# Can't beleive this has not been posted



## gsgary (Jan 1, 2012)

I don't get involved in all this rumours crap but found this


----------



## Rephargotohp (Jan 1, 2012)

Which Fall? was it supposed to come out in Fall 2011 but got delayed, Or fall 2012?
Oh the questions lol


----------



## Overread (Jan 1, 2012)

Noooo not you too Gary - another fooled by the illusion that is the 5DMIII


----------



## Derrel (Jan 1, 2012)

Looks like a faked video. The web is filled with that kind of stuff. If it were GENUINE, it would have Canon logos, production information, (i.e. produced by Canon USA, or Canon, Europe, or Capon, Japan,etc),and would be all over the damned place!!! If it were genuine, Canon would have "seeded" it with dPreview and every other big web site...this is probably made by some Canon fanboy. It could however, possibly, be a FUD campaign designed to "freeze" customers thinking of buying another camera. One cannot rule out that kind of dirty pool; there's a lot of money at stake in the Canon-Nikon pro camera market segment.


----------



## Destin (Jan 1, 2012)

Look in the bottom left corner at 7 seconds and you can CLEARLY see that it's a photoshop hack job. Someone forgot to fix that spot apparently haha.
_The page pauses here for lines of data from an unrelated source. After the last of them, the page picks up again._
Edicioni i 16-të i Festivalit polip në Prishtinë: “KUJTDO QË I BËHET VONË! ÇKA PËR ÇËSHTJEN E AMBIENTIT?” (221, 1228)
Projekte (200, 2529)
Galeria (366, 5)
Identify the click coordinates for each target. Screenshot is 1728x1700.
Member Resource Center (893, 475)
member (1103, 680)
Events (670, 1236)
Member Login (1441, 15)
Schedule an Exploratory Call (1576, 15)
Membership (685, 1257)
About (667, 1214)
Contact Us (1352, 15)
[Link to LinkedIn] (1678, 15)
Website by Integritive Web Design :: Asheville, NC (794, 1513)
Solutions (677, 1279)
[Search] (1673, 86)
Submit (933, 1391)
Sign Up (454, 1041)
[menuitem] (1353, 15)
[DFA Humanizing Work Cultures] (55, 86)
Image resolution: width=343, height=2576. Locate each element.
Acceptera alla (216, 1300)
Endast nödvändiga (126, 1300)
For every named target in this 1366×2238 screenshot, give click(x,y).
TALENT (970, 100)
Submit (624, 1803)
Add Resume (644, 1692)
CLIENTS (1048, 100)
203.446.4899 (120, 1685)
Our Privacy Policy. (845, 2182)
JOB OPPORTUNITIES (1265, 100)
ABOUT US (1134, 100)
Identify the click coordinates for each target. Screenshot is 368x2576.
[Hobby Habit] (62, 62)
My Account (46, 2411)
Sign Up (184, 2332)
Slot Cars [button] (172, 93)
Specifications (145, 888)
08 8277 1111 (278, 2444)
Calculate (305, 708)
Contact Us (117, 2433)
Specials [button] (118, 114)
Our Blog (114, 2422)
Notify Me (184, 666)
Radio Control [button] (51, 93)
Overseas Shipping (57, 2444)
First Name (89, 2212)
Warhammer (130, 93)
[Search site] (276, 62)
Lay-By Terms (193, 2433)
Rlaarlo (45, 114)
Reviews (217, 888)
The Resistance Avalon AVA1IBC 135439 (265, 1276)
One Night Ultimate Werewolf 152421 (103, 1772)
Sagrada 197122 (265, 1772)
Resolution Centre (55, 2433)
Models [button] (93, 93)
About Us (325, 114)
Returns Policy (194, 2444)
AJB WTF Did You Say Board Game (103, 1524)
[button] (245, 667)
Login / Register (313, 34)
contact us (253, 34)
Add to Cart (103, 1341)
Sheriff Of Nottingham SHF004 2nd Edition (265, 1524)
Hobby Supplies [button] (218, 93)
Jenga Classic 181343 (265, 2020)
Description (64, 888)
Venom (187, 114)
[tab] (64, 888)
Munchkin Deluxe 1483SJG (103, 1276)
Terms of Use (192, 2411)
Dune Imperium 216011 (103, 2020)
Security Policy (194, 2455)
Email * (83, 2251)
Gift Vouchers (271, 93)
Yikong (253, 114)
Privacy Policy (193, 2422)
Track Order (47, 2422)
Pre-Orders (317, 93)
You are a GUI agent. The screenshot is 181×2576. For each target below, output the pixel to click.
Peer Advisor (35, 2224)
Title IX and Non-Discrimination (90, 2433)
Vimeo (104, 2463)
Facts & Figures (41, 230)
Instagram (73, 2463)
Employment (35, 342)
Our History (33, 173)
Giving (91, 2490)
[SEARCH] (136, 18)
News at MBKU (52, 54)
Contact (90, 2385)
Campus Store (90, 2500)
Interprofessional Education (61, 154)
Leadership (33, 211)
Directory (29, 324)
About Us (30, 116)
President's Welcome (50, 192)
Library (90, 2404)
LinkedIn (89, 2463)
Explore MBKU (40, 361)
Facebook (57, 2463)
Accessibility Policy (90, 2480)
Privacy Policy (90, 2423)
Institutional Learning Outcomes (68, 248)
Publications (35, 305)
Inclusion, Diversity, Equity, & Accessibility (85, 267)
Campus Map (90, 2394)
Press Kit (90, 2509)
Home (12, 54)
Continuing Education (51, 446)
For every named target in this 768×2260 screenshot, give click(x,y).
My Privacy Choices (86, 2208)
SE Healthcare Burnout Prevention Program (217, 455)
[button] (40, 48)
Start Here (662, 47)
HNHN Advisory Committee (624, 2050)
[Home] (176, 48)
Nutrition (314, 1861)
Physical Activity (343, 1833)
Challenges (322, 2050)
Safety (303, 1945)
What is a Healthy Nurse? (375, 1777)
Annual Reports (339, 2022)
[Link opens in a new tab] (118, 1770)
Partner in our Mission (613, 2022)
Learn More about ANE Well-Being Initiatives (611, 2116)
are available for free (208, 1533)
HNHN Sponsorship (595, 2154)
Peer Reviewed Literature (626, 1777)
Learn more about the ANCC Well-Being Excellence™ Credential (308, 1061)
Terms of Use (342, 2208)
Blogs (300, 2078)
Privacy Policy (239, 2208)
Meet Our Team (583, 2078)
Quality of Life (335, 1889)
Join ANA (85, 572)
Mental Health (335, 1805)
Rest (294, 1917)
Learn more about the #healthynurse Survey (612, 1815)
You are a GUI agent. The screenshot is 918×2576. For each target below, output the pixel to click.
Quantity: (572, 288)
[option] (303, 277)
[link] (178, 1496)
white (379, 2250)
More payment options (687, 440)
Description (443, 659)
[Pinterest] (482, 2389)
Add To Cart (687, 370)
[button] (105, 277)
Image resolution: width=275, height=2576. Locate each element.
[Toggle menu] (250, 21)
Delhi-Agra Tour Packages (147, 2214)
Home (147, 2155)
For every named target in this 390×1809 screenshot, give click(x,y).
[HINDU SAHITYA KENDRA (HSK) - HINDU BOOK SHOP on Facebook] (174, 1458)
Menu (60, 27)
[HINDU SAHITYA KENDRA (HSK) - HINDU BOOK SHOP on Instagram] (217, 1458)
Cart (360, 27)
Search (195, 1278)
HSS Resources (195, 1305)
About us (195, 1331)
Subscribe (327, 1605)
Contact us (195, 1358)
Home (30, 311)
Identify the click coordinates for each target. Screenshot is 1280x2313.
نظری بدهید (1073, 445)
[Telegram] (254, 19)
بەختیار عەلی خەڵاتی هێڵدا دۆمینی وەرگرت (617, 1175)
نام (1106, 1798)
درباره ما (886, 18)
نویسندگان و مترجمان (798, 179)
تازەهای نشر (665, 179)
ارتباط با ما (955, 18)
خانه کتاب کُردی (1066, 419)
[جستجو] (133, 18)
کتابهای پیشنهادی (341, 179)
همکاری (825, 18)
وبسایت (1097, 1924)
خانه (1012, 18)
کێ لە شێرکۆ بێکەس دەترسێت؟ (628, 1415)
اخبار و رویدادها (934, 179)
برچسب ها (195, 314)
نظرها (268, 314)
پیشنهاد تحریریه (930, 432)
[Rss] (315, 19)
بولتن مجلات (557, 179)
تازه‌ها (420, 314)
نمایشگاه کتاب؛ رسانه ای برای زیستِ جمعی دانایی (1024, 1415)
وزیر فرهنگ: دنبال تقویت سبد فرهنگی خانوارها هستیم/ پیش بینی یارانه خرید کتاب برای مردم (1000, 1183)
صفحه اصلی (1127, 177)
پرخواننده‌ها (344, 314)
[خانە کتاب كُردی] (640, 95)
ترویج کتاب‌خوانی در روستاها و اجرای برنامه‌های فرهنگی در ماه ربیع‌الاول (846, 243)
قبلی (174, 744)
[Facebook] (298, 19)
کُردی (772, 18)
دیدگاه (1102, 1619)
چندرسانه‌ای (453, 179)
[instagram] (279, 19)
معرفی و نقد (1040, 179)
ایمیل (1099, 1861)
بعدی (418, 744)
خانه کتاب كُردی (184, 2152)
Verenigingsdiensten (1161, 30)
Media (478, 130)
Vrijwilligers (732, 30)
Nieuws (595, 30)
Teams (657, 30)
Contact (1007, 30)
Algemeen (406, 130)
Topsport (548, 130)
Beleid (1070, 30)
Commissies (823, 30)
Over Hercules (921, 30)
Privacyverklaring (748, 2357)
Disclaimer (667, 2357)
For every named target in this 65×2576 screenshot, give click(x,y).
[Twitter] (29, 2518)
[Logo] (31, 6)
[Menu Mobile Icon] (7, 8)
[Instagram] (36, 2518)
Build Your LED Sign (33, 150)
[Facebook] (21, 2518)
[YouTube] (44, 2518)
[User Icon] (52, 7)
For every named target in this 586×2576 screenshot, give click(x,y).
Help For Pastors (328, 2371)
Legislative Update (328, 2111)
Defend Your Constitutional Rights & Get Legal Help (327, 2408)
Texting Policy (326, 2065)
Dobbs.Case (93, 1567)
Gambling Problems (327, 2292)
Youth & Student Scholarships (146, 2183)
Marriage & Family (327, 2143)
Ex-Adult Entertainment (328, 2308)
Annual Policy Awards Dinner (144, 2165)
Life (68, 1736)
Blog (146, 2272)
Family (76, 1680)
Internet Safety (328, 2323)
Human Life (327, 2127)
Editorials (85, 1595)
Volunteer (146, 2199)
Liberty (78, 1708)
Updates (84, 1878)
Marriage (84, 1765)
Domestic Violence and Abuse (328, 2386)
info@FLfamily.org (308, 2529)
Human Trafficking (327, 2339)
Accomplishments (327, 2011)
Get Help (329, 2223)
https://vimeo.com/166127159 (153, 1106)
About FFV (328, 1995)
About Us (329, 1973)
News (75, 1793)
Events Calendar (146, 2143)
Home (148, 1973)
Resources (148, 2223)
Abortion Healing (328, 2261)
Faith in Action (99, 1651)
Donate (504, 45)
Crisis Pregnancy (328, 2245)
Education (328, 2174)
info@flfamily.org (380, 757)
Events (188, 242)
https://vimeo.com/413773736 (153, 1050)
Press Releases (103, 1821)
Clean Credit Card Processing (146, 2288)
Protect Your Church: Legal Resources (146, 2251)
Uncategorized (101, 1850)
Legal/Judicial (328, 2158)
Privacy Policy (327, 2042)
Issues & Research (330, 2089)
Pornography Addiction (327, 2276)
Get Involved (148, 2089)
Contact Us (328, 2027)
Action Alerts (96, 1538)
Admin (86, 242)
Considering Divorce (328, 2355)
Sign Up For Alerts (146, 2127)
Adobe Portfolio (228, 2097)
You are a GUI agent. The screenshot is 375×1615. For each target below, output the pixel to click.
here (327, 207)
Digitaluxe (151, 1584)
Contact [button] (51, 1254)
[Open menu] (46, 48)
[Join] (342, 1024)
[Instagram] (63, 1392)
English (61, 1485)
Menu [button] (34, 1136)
THIS IS FAKE.


----------



## gsgary (Jan 2, 2012)

It made you all look though


----------



## Overread (Jan 2, 2012)

if anyone clicks and goes to the youtube the creator admits its fake (at least in the original hosting, unless its been posted to youtube as oft happens)

But I think canon will split it - you'll get the 5DMIII which will be a rebel body with a fullframe sensor at a 5D original price; and then you'll get the 8D a double priced higher spec fullframe sensor 


(hey don't call be crazy, they did it to the XXD line already)


----------